Индивид уступает право собственности на его смерть семье, близким. Общество чувствует себя все менее и менее причастным к смерти одного из своих членов. Прежде всего потому, что оно уже не считает необходимым поддерживать коллективную оборону от дикой природы, теперь уже раз и навсегда гуманизированной благодаря прогрессу техники, в том числе медицинской. К тому же общество больше не испытывает достаточного чувства солидарности, отказавшись в реальности от ответственности и инициативы в организации коллективной жизни. Более того: община в старом смысле слова вообще перестала существовать, ее заменил агломерат атомизированных индивидов.

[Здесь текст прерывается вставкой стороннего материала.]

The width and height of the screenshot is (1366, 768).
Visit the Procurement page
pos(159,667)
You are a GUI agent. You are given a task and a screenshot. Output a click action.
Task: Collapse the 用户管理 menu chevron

Однако, в известном смысле «подав в отставку», этот массовый и бесформенный агломерат, который мы сегодня называем обществом, по-прежнему поддерживается новой системой запретов и контроля ("надзирать и наказывать" — формула философа Мишеля Фуко). Сейчас массовое общество восстало против смерти. Точнее, оно стыдится смерти, больше стыдится, чем страшится. Оно ведет себя так, как будто смерти не существует. Если чувство «другого», доведенное до самых крайних логических следствий, является первой причиной того поведения перед лицом смерти, какое мы наблюдаем в наши дни, то вторая причина — стыд и запрет, налагаемый этим стыдом.